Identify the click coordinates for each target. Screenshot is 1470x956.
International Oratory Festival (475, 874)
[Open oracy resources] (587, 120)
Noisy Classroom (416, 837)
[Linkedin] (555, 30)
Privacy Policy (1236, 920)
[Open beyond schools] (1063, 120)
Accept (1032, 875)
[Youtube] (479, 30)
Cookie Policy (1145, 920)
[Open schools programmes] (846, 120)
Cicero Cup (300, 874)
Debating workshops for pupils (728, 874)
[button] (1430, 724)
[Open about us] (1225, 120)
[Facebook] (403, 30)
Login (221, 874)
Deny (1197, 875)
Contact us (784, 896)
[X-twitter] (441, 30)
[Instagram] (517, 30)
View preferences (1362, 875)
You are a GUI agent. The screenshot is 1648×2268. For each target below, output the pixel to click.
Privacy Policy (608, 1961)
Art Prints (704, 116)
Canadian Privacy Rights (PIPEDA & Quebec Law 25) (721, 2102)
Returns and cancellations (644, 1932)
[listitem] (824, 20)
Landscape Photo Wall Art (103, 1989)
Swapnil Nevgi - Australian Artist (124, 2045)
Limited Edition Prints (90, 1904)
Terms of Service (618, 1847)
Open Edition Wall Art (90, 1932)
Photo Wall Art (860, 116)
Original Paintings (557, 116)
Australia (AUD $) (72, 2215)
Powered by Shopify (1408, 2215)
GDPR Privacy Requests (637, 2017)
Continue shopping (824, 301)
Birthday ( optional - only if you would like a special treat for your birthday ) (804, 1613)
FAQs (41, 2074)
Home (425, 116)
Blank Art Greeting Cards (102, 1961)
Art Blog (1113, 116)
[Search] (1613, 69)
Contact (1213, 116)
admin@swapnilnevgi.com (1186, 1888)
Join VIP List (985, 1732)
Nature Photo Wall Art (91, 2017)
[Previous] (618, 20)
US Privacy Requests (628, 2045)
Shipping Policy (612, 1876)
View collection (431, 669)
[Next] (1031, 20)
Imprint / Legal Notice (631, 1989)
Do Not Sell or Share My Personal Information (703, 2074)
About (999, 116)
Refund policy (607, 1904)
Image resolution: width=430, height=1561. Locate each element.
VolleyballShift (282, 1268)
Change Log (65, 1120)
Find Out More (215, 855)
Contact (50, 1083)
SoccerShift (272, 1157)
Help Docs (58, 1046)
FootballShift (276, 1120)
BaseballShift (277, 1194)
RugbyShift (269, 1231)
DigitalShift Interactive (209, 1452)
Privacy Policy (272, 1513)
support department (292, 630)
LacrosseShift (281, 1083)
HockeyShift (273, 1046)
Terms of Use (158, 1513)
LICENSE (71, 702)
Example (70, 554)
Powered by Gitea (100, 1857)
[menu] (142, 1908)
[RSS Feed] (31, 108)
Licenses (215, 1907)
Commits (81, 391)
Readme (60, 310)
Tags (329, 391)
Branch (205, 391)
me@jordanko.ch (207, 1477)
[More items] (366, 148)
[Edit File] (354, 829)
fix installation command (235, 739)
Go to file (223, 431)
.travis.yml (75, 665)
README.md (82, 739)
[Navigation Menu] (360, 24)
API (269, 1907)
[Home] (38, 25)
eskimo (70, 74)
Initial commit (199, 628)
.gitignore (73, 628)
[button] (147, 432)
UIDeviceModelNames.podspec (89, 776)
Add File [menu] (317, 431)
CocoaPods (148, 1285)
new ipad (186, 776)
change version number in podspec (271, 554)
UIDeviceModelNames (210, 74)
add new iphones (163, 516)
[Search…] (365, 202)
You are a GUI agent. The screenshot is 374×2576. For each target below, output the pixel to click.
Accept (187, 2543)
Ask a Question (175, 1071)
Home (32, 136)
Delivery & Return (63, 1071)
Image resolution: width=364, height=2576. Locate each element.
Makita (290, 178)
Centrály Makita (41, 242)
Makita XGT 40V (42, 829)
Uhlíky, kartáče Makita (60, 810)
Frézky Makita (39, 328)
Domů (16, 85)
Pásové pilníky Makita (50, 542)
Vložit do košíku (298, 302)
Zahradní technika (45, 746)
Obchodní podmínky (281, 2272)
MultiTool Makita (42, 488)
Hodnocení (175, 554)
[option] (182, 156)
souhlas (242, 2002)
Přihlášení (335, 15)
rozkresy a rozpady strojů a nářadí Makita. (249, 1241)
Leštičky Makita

# # #

Those lines of the records that contain the string "Locate" should be identified and copied.

Image resolution: width=430, height=1561. Locate each element.
Image resolution: width=364, height=2576. Locate each element.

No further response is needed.